- **Activity**
The full set of lines below has to be written out again exactly.

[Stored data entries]
-----

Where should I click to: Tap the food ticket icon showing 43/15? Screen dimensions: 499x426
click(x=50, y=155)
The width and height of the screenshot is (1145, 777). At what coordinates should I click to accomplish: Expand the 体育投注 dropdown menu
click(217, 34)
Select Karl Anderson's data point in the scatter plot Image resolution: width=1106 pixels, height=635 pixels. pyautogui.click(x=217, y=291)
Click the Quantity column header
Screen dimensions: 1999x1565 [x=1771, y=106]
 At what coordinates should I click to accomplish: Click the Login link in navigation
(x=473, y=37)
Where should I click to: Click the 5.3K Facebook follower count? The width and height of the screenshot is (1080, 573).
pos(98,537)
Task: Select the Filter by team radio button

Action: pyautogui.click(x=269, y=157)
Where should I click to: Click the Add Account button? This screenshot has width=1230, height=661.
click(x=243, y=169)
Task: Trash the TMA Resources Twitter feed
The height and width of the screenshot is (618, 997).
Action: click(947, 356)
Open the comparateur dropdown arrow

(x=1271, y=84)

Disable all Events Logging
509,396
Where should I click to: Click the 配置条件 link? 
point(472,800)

-----

- **Final answer**
Where should I click to: Tap the food ticket icon showing 43/15? Screen dimensions: 499x426
click(x=50, y=155)
The width and height of the screenshot is (1145, 777). At what coordinates should I click to accomplish: Expand the 体育投注 dropdown menu
click(217, 34)
Select Karl Anderson's data point in the scatter plot Image resolution: width=1106 pixels, height=635 pixels. pyautogui.click(x=217, y=291)
Click the Quantity column header
Screen dimensions: 1999x1565 [x=1771, y=106]
 At what coordinates should I click to accomplish: Click the Login link in navigation
(x=473, y=37)
Where should I click to: Click the 5.3K Facebook follower count? The width and height of the screenshot is (1080, 573).
pos(98,537)
Task: Select the Filter by team radio button

Action: pyautogui.click(x=269, y=157)
Where should I click to: Click the Add Account button? This screenshot has width=1230, height=661.
click(x=243, y=169)
Task: Trash the TMA Resources Twitter feed
The height and width of the screenshot is (618, 997).
Action: click(947, 356)
Open the comparateur dropdown arrow

(x=1271, y=84)

Disable all Events Logging
509,396
Where should I click to: Click the 配置条件 link? 
point(472,800)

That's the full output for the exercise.